*ACTIVITY:*
Set down, exactly as written, the line containing "The image size is (1024, 933)." and all the lines that follow it to the end of the entries below, omitting every picture.

——

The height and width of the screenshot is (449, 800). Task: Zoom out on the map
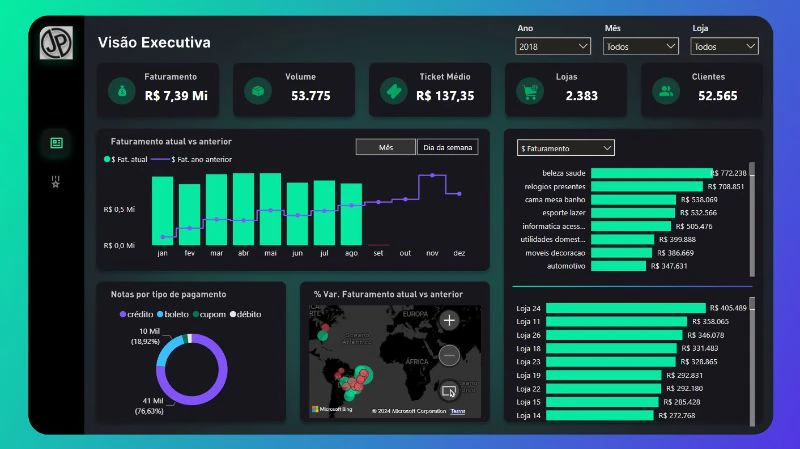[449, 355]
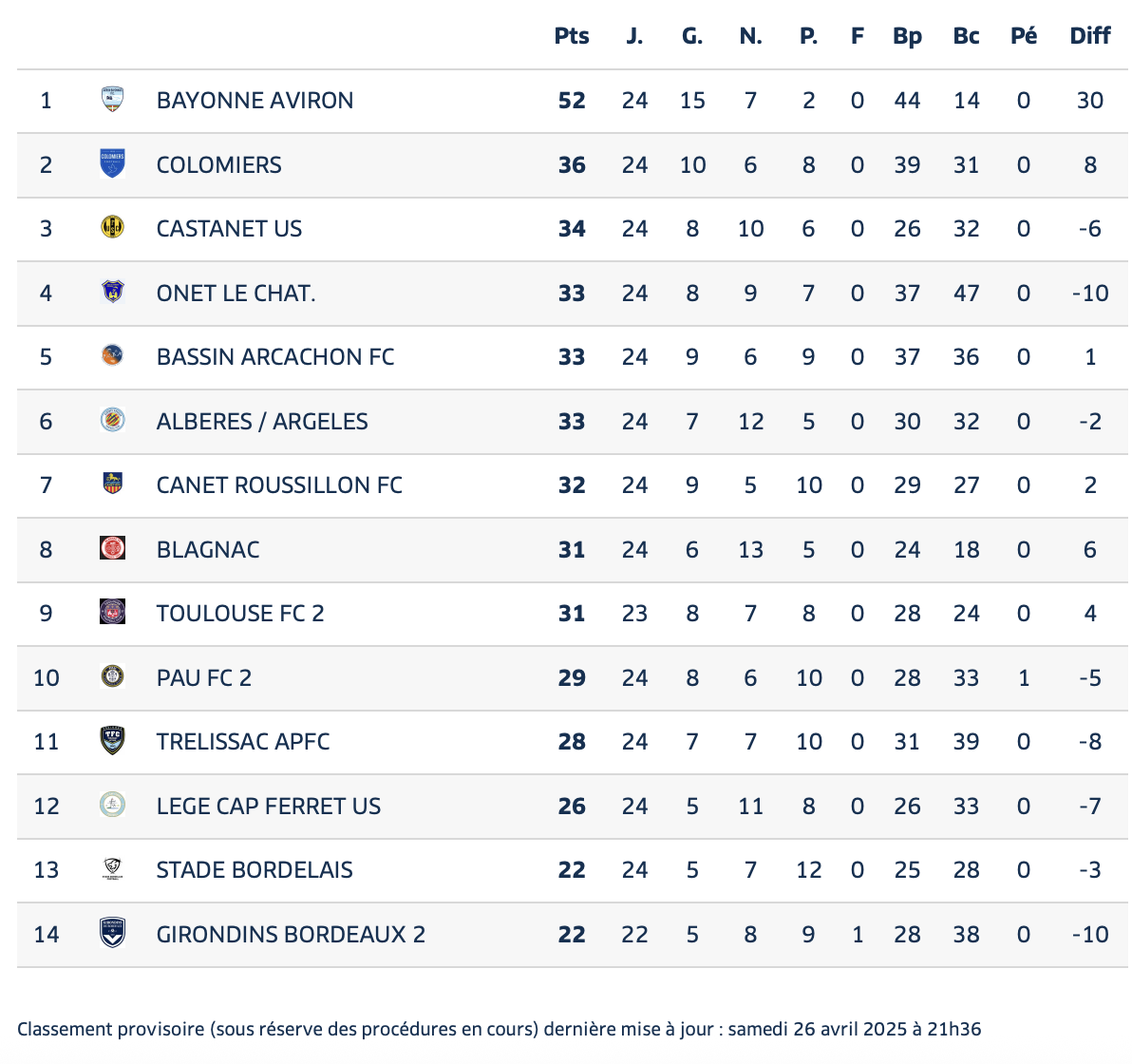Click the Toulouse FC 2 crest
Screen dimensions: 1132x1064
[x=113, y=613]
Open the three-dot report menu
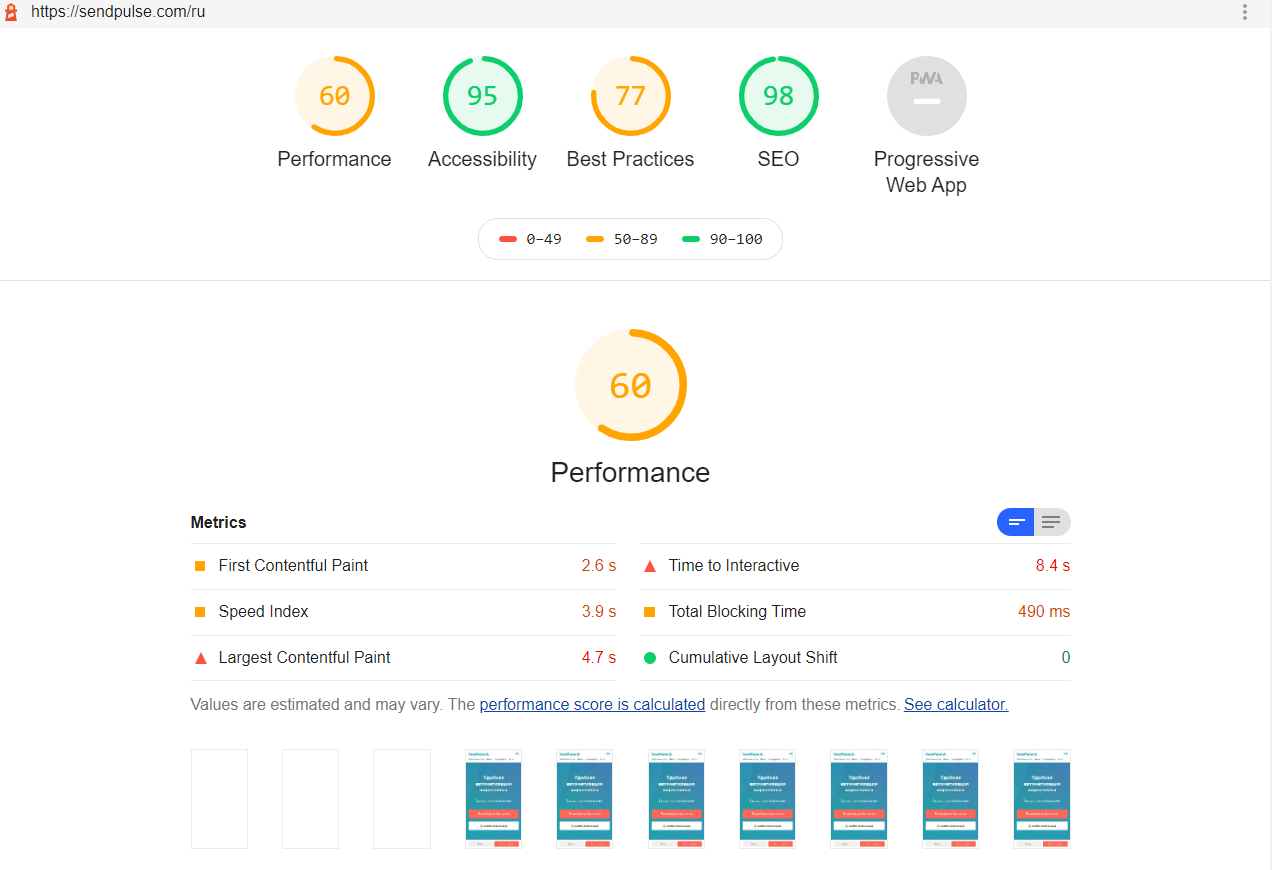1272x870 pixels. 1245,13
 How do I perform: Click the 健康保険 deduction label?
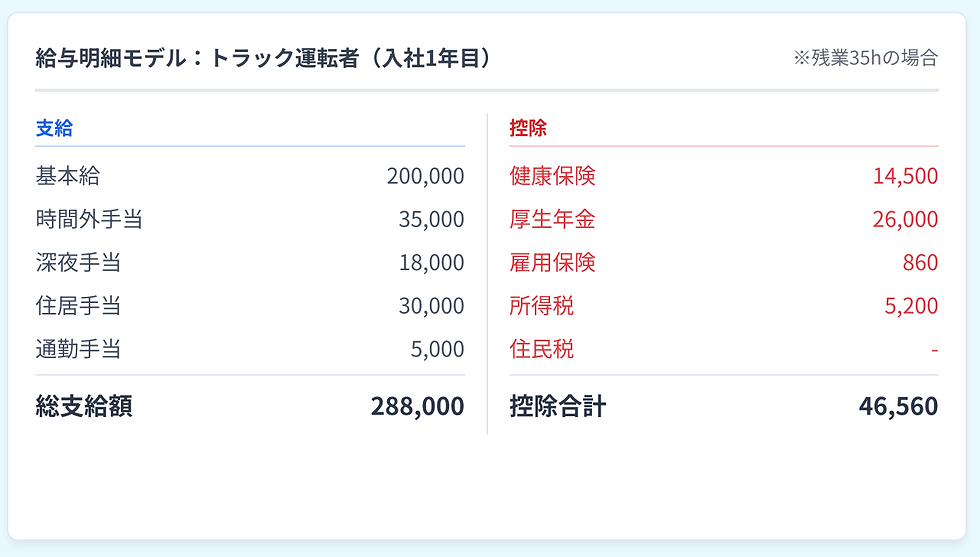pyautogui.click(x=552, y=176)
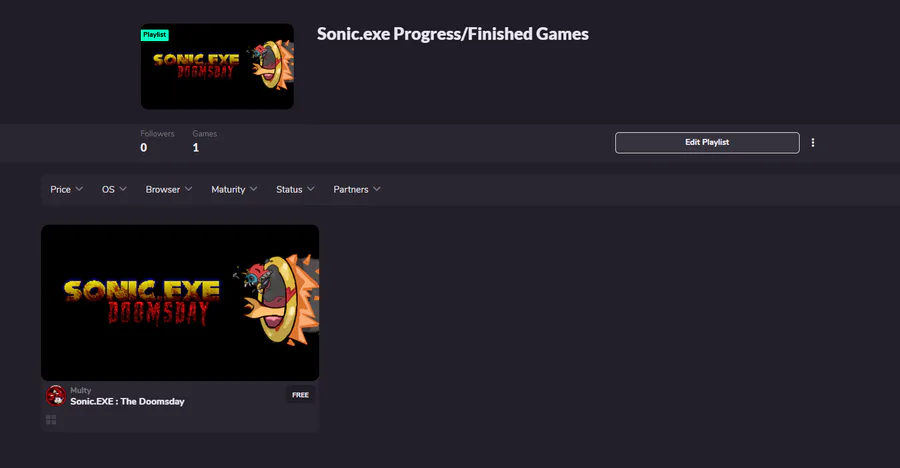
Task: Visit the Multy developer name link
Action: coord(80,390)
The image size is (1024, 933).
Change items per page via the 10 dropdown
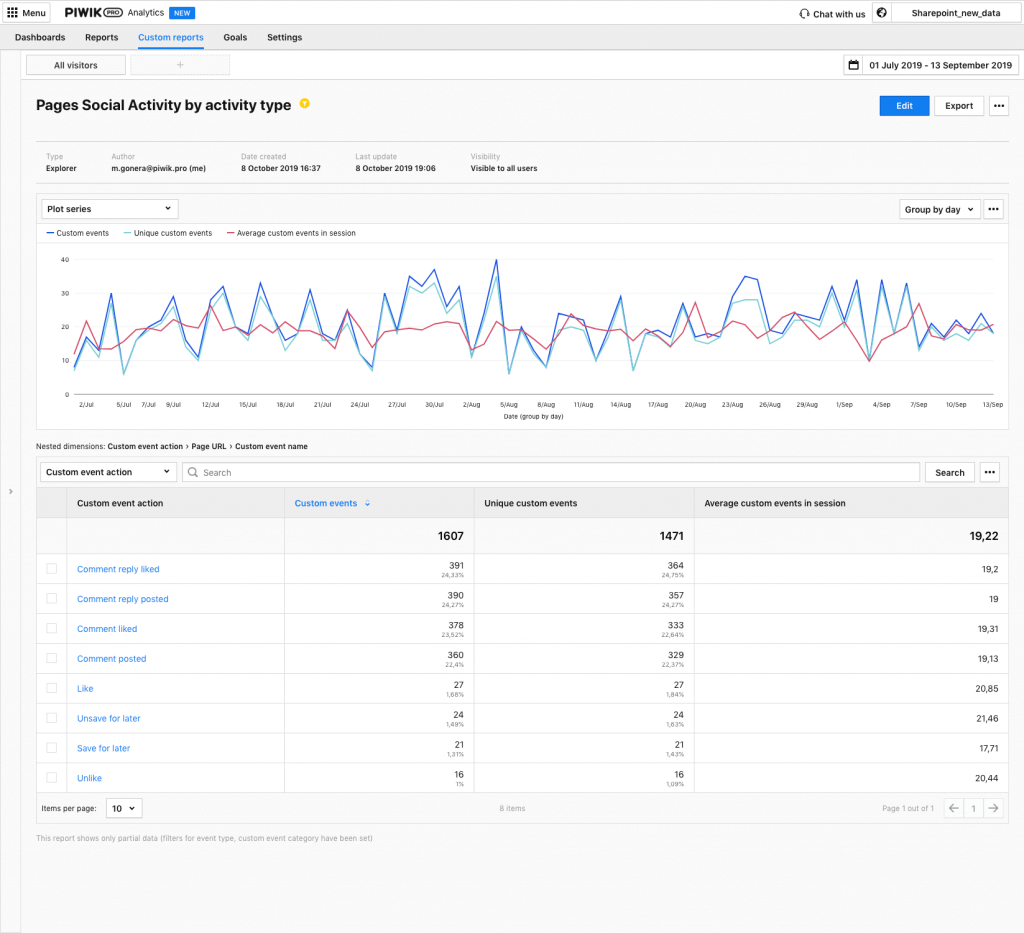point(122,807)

——

*RESULT OF THIS TASK:*
The image size is (1024, 933).
Change items per page via the 10 dropdown
point(122,807)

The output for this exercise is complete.